Ability to configure maxTrigramCount
ngirard opened this issue · 5 comments
I wanted to see how Zoekt behaves with web pages, especially those containing source code blocks within <code>
tags.
I downloaded and indexed a sample web page, and couldn't find it within Zoekt's query results.
Steps to reproduce:
mkdir -p ~/sandboxes/www/blog.burntsushi.net
- Save https://blog.burntsushi.net/transducers/ as
~/sandboxes/www/blog.burntsushi.net/transducers.html
using Firefox - $GOPATH/bin/zoekt-index ~/sandboxes/www
- Visit http://localhost:6070/search?q=set.fst&num=50
I expected to see transducers.html
within the results, as the page do contains set.fst
, but the query returned nothing.
Querying other terms gave the same result.

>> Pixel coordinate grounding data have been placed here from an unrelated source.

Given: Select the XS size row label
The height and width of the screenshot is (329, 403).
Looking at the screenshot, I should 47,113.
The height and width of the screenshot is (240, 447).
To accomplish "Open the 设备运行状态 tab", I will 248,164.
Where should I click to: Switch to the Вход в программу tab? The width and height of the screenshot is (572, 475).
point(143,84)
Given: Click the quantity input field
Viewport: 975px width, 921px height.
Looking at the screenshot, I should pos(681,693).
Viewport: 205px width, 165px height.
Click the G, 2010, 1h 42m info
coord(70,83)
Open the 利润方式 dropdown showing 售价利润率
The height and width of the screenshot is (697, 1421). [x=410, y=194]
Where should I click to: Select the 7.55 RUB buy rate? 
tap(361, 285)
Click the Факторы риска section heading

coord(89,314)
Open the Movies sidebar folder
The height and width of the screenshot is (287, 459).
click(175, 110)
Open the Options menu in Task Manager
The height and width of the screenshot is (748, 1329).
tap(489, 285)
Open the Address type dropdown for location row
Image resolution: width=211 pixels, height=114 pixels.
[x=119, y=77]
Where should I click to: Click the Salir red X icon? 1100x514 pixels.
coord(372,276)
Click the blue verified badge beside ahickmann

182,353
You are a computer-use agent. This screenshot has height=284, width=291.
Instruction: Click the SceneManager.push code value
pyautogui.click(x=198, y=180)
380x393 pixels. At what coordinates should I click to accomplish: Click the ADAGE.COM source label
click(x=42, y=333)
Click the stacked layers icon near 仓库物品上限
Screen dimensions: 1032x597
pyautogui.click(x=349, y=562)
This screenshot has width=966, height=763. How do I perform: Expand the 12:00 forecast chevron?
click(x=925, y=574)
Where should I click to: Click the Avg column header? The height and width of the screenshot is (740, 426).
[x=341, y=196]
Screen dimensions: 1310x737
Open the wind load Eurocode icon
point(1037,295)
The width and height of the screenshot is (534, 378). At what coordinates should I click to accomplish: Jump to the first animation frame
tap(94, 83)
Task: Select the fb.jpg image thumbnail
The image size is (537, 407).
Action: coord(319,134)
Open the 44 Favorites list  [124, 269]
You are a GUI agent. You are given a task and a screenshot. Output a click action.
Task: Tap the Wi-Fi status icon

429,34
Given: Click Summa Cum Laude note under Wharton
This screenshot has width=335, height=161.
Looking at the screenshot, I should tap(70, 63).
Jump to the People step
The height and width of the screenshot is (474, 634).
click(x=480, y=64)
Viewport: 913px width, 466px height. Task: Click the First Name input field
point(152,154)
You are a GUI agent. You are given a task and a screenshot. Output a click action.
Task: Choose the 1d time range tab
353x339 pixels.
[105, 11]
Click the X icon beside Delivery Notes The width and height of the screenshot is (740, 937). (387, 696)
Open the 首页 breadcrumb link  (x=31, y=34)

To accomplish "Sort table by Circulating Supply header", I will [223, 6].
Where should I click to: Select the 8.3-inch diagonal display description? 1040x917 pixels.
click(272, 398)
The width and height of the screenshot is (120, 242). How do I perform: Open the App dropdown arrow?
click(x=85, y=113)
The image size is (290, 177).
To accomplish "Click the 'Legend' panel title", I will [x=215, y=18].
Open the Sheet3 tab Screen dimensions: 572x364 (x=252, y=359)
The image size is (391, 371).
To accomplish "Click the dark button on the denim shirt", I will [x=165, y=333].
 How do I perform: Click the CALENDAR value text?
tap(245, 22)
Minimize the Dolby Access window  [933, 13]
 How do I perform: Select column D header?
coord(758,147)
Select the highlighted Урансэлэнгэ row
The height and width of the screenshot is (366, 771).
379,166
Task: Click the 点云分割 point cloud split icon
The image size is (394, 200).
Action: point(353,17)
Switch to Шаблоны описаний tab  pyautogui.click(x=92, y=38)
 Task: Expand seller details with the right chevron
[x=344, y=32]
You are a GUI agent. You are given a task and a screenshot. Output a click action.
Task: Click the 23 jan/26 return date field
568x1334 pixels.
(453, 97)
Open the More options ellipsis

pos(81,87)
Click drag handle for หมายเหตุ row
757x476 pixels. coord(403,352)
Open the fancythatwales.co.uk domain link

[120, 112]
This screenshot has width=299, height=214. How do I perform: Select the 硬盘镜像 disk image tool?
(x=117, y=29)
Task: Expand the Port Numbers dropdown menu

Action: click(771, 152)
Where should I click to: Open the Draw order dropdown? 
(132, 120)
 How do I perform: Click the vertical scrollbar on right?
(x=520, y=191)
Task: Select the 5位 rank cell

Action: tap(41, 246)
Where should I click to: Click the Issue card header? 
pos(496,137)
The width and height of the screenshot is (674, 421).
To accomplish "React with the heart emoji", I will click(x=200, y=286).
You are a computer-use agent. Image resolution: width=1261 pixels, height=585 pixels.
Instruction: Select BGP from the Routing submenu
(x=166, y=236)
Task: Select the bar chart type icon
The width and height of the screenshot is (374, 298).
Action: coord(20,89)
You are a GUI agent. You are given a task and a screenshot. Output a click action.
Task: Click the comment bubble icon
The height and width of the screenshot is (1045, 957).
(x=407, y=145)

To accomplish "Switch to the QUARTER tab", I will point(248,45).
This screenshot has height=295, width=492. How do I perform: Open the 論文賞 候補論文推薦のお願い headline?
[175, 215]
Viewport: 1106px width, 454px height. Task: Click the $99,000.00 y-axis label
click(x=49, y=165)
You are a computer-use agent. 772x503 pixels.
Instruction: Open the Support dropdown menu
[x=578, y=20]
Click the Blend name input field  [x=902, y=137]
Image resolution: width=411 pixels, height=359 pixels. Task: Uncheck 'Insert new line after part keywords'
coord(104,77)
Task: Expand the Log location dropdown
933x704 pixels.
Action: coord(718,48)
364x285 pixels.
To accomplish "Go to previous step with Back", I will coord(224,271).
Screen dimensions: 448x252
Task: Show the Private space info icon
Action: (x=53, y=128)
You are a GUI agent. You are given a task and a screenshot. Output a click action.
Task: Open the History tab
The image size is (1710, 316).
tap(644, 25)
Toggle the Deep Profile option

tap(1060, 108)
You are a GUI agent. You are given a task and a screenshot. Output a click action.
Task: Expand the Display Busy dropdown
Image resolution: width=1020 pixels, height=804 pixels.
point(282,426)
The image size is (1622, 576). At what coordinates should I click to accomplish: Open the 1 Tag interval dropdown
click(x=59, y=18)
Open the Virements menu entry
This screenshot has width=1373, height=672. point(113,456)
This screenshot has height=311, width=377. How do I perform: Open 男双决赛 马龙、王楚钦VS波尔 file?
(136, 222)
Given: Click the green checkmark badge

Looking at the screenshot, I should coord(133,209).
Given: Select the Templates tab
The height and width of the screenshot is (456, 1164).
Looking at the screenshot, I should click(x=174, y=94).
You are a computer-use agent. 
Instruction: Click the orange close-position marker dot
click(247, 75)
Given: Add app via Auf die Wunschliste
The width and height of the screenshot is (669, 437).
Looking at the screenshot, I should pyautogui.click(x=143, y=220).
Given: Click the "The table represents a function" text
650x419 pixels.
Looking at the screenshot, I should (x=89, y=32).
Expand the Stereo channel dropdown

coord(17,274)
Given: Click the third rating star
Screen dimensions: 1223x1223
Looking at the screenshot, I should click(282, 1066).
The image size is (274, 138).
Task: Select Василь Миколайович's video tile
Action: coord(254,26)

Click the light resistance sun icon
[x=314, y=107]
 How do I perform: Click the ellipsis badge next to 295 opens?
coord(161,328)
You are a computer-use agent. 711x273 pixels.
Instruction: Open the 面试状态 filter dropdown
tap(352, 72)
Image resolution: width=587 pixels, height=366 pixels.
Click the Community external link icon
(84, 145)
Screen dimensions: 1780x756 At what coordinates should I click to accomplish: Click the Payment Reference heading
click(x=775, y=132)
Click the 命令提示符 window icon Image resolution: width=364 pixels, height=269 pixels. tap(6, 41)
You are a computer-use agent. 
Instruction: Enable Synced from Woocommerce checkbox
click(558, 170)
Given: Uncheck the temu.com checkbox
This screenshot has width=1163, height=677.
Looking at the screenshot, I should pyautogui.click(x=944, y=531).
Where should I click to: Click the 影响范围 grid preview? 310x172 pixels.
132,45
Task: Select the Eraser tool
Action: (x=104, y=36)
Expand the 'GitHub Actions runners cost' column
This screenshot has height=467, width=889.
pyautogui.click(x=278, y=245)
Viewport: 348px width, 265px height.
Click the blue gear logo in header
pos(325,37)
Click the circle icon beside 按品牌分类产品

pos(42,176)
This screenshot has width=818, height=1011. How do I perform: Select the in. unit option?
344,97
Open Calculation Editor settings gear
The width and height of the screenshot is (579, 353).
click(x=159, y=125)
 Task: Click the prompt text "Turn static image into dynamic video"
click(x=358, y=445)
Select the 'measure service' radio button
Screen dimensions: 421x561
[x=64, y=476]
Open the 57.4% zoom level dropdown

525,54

when you look for transducer and click the result, you'll see:
NOT-INDEXED: document size 198439 larger than limit 131072
there is a flag to control the max file size.
Oh, good catch, thanks !
Unfortunately, doing
$GOPATH/bin/zoekt-index -file_limit 5242880 ~/sandboxes/www
leads to another error:
NOT-INDEXED: number of trigrams exceeds 20000
If I understand correctly, maxTrigramCount
is declared as a const and cannot be changed via command-line.
fixed in 8a675eb1298df7f61916323717ab57c122678e09
Great, thanks !